How could I ever keep them out? So I yelled-coughed that they could come in. At least my not so talkative angel came and looked at my face, pretended to climb onto the bed then decided I was boring and started playing around my room. My other one…She waved at me and just went straight for my exercise gear, a puppet and my dumbbells and started playing with them. Didn’t even come close to me!😅 They were prancing about and oh so energetic!

All they wanted was my presence.

Friday afternoon, Reo, my not very talkative angel, refused to go for a walk. So she stayed behind. Loved how she was playing with her siblings who stayed behind with her. She was just so HAPPY! And I loved how she recruited her siblings. She was playing with them!

Presence. Peace. Happiness. These are the lovely moments of my parenting life. When my children are regulated and happy.

The Facebook Group

It’s one thing being sick. My people and I have lived my terrifying lung infections before and heard the weird sounds. But we didn’t know that each sickness was making my long term prognosis worse. We didn’t even know I had any kind of prognosis. But truth is, people with interstitial lung disease with fibrosis live on average 3-5 years. Some live 6 months. So here I am, diagnosed, and suddenly, my clock is ticking. And I tried my best not to get sick.

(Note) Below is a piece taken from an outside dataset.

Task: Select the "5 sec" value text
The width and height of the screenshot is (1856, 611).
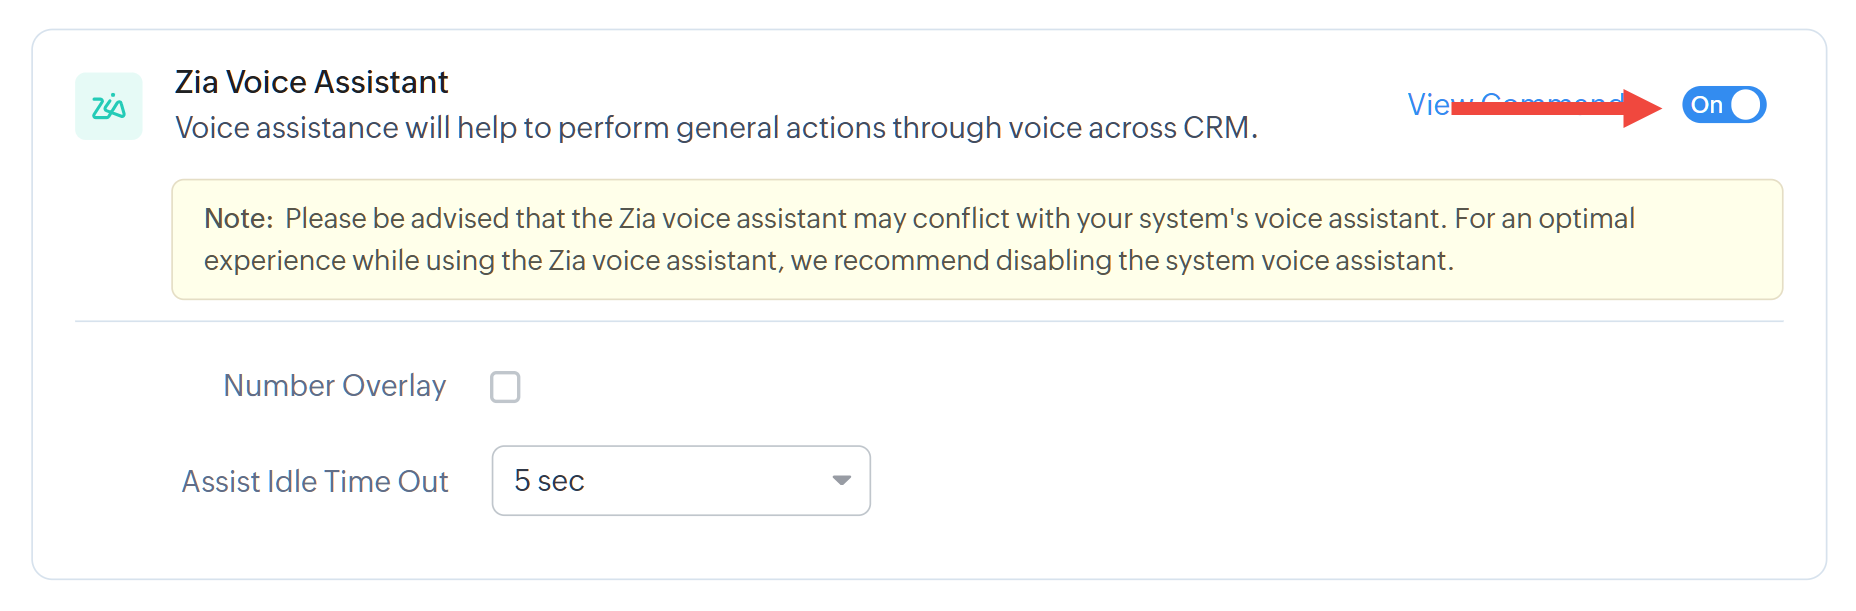Action: pos(549,481)
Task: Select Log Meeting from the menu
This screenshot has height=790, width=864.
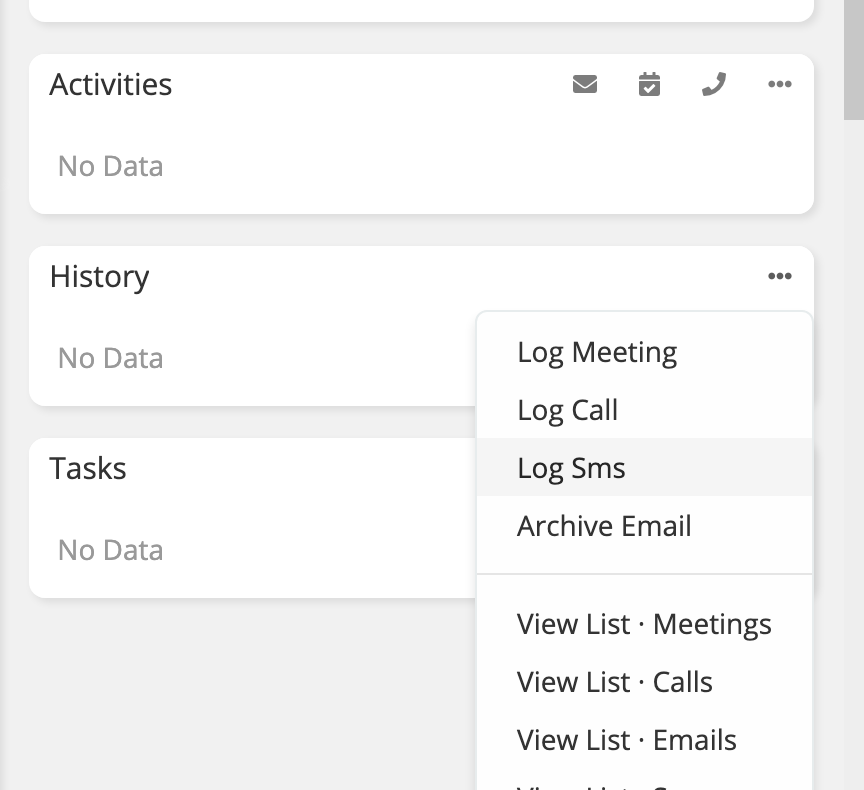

When I saw the GP, he gave me Duplin breathing meds for my nebuliser. It’s meant to open up my airways so I can breathe better. He said, “and you can keep the ones you don’t use for winter.” I thought to myself, “You obviously have no idea how sick I am. I will finish these ten! Especially given I’m meant to nebulise three times a days! I really feel terrible! This is just the beginning and I came ‘early’ before the worst of the symptoms, only because my rheumatologist said I should. This is getting worse.”

I only have two left. But my chest is still wheezing badly and I’m still not sleeping thanks to bad coughing. So much for him telling me the meds would “stop your cough.” For AS, we have to lie down as flat as possible, not even using a pillow. (To stop the higher risk of us fusing in a bent position.) But I can’t breathe. It’s worse flat, so I wake up gasping and add a very thick pillow. But then that puts weight on my painful bones and I just can’t get comfortable. I’m in a nightmare! I’m so so tired. And scared. When will my lungs heal? What damage is being inflicted? When will the now very settled sinusitis heal? I’m going natural treatments for it on top of the antibiotics for my nose the pulmonologist gave me last year. Sinusitis is bad.

And being off ASAP treatment is BAD!

And the groups, the lung disease groups don’t help at all. I am scared to go in. Someone dies all the time. They’ll be perfectly healthy, get bronchitis (like me), go off treatment because the course is finished (I still have some prednisone and antibiotics), then get pneumonia because the actual bronchitis isn’t gone. and go into hospital and die. It happened last week. Or they get bronchitis and die. Or they get a lung infection and die within six months of initial diagnosis after hoping they’d live with the disease!

The group is proving my research correct. I wanted to plan my last days. I wanted to die in hospice, not at at home, and not in a hospital. Hospital brings no rest, no peace at all! And hospice would be able to manage my bone pain better. But the research journal I saw said that most of us don’t die from the disease progression, but mostly from an infection that suddenly comes up. And when treating it- where do you go? Hospital. It’s not like people don’t recover from infections so you don’t know in advance that THIS is the killer infection and decide to stay home. Plus..it’s painful. The chest is sore, you’re tired, you want help with your breathing. So though most want to die at home, they go in, and die in hospital.

The number of daughters, uncles and sisters and spouses that have come in to announce a loved one’s unexpected death is shocking.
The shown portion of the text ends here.